(Interview) Lors de son séjour à Sarajevo, nous avons pu échanger avec Pierre Lellouche, le secrétaire d’État aux Affaires européennes, à plusieurs reprises (dans l'avion, autour d'une table, au petit déjeuner), à plusieurs reprises, sur plusieurs sujets : la libéralisation des visas (il est contre, du moins, tout de suite), la politique migratoire (l'Europe doit renforcer ses instruments de contrôle et de surveillance), l'élargissement (il sent une fatigue de l'élargissement et avec la crise économique demande à certains comme la Bosnie de "se prendre en main"). Il s'exprime également sur la fermeture du poste de Haut représentant de la communauté internationale en Bosnie-Herzégovine, OHR (il est pour et le plus vite possible, lire ici). Enfin concernant le service européen d'action extérieure, il souligne combien il trouve déplorable le "combat d'arrière-garde que se livrent le Parlement européen et la Commission européenne" (lire là).
"La libéralisation des visas ce n'est pas un bonus de négociation"
• La Commission européenne vient de proposer de libéraliser les visas pour les Bosniens et les Albanais. Décision saluée par plusieurs participants comme l’Italien Frattini. Vous ne semblez pas partager cet enthousiasme (*) ?
Nous sommes pour l’intégration des pays à l’Union européenne, pour la libéralisation des visas. Mais cela doit se faire selon le principe « chacun selon ses mérites » dans le strict respect des conditions posées par les Etats membres de l’UE. Pour libéraliser les visas suppose des préalables rigoureux : un État de droit, solide, un système de surveillance des frontières, des passeports biométriques fiables. La Bosnie–Herzégovine et l’Albanie doivent encore remplir des conditions, comme le souligne d’ailleurs la Commission. Les visas, ce ne peut pas être un bonus diplomatique, une sucrerie. C’est la gestion des flux migratoires. C’est une question politique très sérieuse.
"L'Europe doit être plus sérieuse dans le contrôle des flux aux frontières"
• Vous estimez que l’Europe ne prend pas au sérieux la politique migratoire ?
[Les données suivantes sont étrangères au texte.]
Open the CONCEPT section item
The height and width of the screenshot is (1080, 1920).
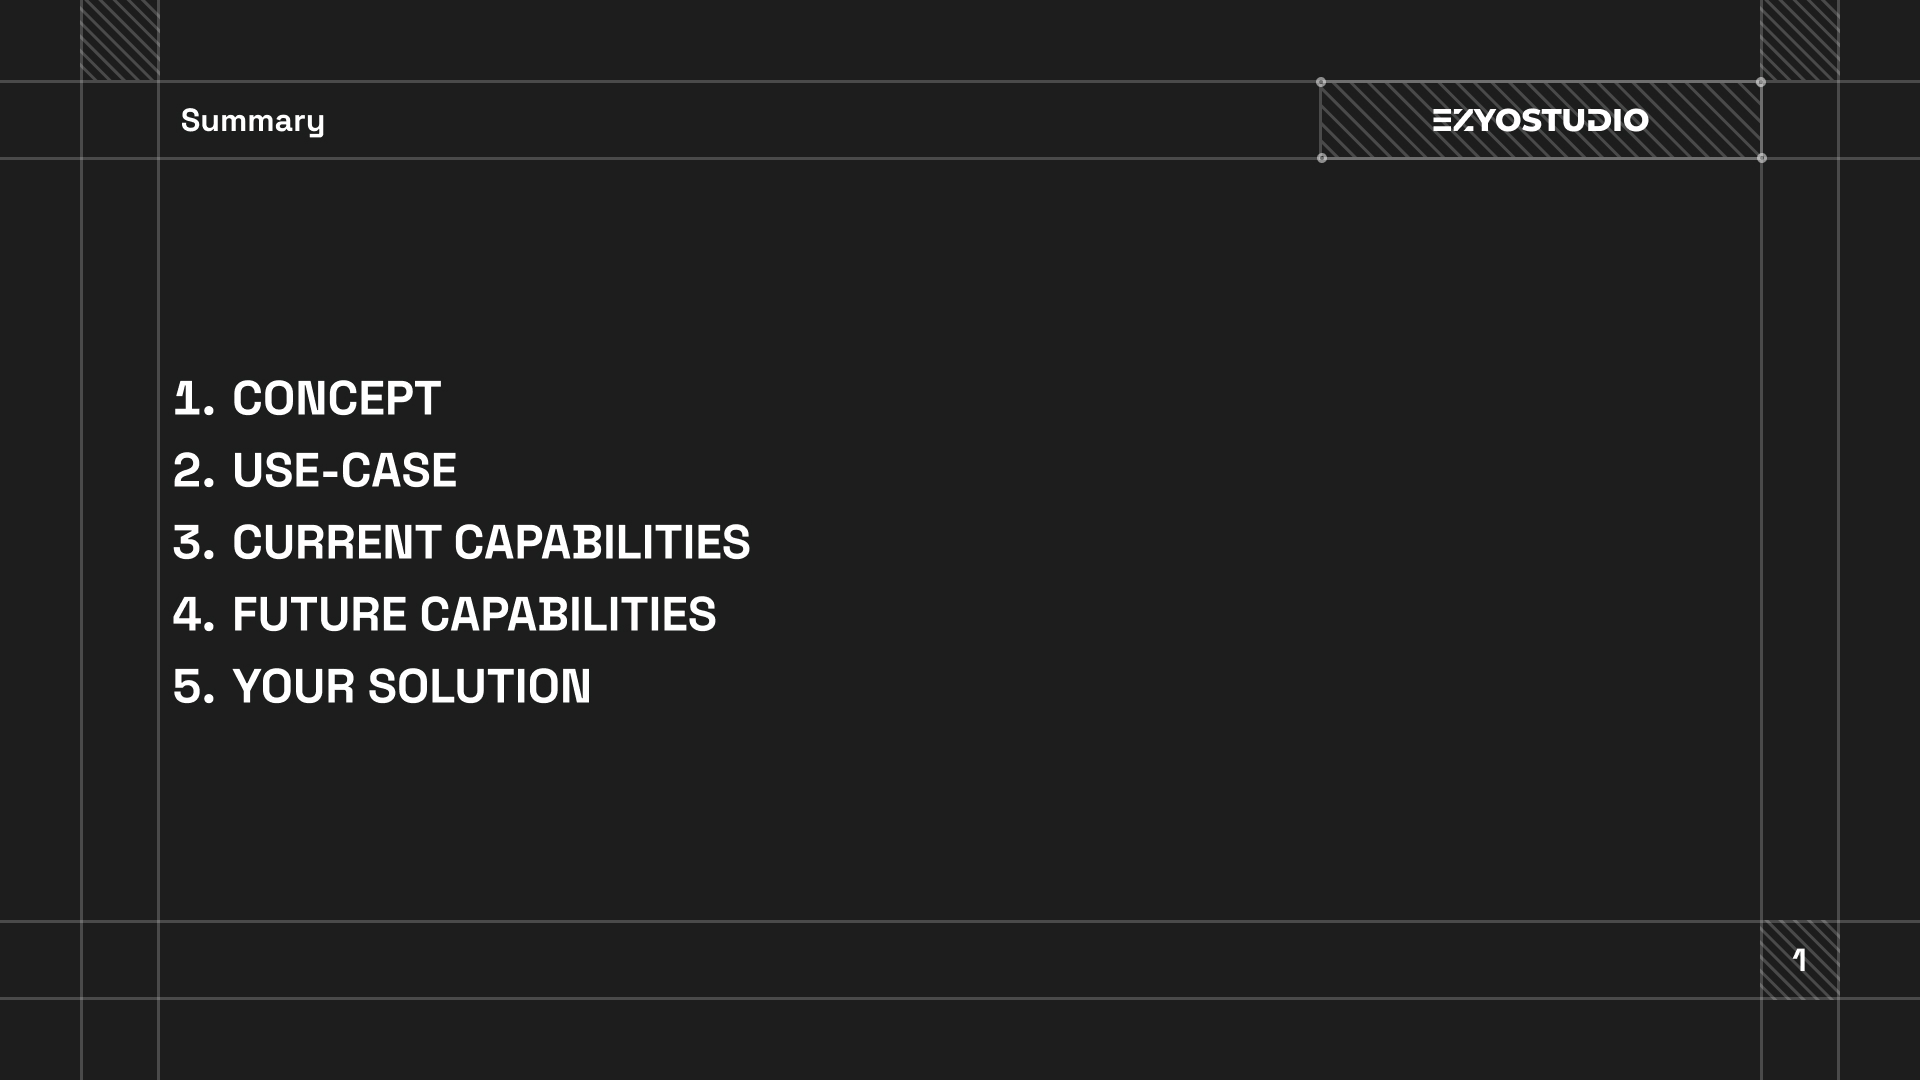coord(336,399)
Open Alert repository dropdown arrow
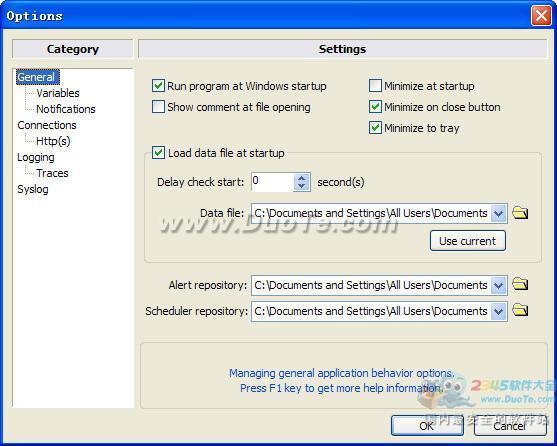The height and width of the screenshot is (446, 557). coord(498,285)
Non. On ne peut pas ouvrir sans cesse nos frontières. Nous avons des contraintes politiques sérieuses en France et dans plusieurs pays européens. Dans une douzaine de pays, les partis d'extrême-droite atteignent 16-20%. On ne peut pas fermer les yeux sur cela. La crise économique grave, combinée avec des flux migratoires sans contrôle, pourrait se révéler un mix dangereux. Notre principale source d'immigration illégale en Europe passe par la Turquie et la Grèce. La Grèce a arrêté l’année dernière plus de 150.000 personnes. Mais elle ne peut pas faire face toute seule. Avec 14.000 kms de frontières, c’est difficile. Si l'Europe était sérieuse sur l'immigration, on devrait avoir une batterie d’avions, de gardes-côtes européens pour éviter que la Grèce soit un terrain d'atterrissage pour les immigrés. C’est ce que soutient la France. L'Europe doit aider la Grèce dans son contrôle de l'immigration. C'est autrement plus conséquent que les déficits.
"On ne peut pas rentrer avec un placard plein de cadavres et des criminels de guerre en liberté"
• Revenons à l’adhésion des pays des Balkans, comment jaugez-vous leurs avancées ? Estimez-vous que cela puisse se faire rapidement ?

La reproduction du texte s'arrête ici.